2) Cessation of seizures - eclamptic seizures teated with Magnesium Sulphate (assess for hypermagnesaemia - resp depression and hyperreflexia + CTG monitoring)
3) Blood pressure control - Labatelol and hydralazine used, target MAP <120mmHg (can affect foetus so continuous CTG during and 30 mins after IV anti-HTN)
4) Prompt delivery of baby and placenta - only definitive Tx, but mother must be stable before delivery - seizures, HTN and hypoxia controlled/corrected - C-section ideal
5) Monitoring - fluid balance monitoring to prevent pulmonary oedema and detect AKI, monitor platelets, liver enzymes and creatinine levels.

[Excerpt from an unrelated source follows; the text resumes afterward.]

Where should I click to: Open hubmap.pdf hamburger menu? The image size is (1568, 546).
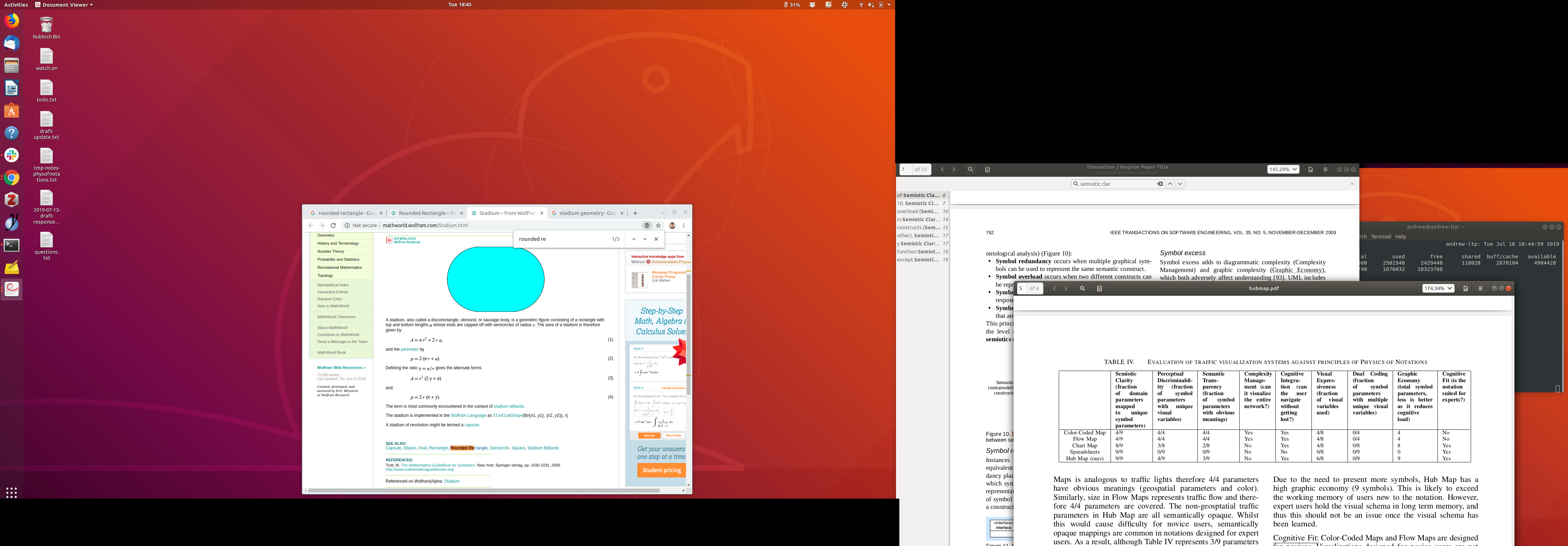click(x=1480, y=288)
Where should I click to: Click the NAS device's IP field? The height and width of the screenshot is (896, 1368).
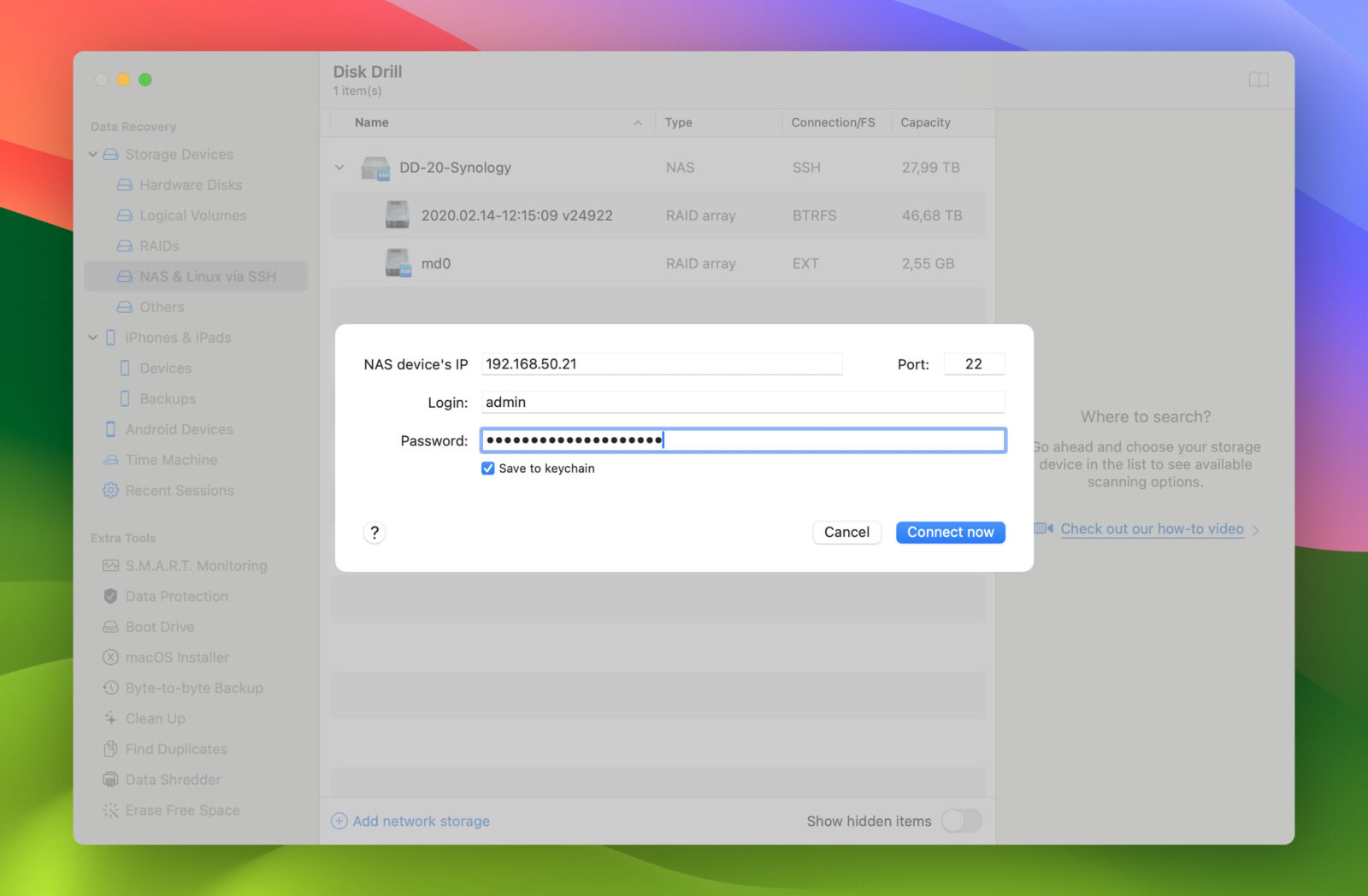click(662, 363)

Cessation of seizures management:
- With Magnesium Sulphate Prophylaxis - 4g in 100ml, 0.9% NaCl 1st seizure - 4g in 100ml, 0.9% NaCl Maintenance - 1g hourly for 24 hours Recurrent seizures - 2g bolus
Post-Natal care and follow up?
Can be divided into inpatient and outpatient care:
INPATIENT:
- Regular symptom review
- Bloods 72 hours post part - FBC, LFTs, U+Es
- Pre-conceptual counselling
- Step-down to community - well controlled BP, adequate urine output, discontinued Magnesium sulphate, asymptomatic.
OUTPATIENT:
- Consider CT head
- BP measurement (daily for 2 weeks postpartum)
- Follow-up at 6 weeks - Check BP, proteinuria, creatinine. Repeat FBC, LFT, creatinine if not previously returned to normal.
What is a uterine rupture?
- Refers to full-thickness disruption of the uterine muscle and overlying serosa - typically occurs in labour and can extend to affect the bladder and broad ligament.
- Two main types - incomplete: where the peritoneum overlying the uterus is intact - in this case the uterine contents remain within the uterus, complete: the peritoneum is also torn, and the uterine contents can escape into the peritoneal cavity.
- Rare but significant maternal and foetal morbidity/mortality.
Risk factors for uterine rupture?
1) Previous C-section (greatest risk factor)(classical incisions carry greatest risk)
2) Previous uterine surgery
3) Obstruction of labour
4) Multiple Pregnancy
5) Multiparity
Clinical features of uterine rupture?
- NON-SPECIFIC - makes diagnosis and prompt management difficult.
1) SUDDEN SEVERE ABDOMINAL PAIN (persists between contractions) - shoulder tip pain from diaphragmatic irritation.
2) Vaginal bleeding
O/E: - Regression of presenting parts
- Palpation of abdomen - scar tenderness and parts of baby palpable
- Significant haemorrhage - signs of hypovolaemic shock - tachycardia and hypotension.
- Foetus - foetal distressing and absent heart sounds
Ddx of uterine rupture?
1) Placental abruption
2) Placental praevia
3) Vasa pravia
Investigations of uterine rupture?
- For women at risk - intrapartum monitoring and CTG.
- Changes in FHR patterns (recurrent or late decelerations) and prolonged bradycardia are early indicators for uterine rupture.
- Pathological CTG usually prompts emergency C-section + uterine rupture is noted infra-operatively.
- Maternal haematuria on catheterisation
- Suspicion of rupture in pre-labour setting - Ultrasound can be used - abnormal foetal lie or presentation, haemoperitoneum and absent uterine wall.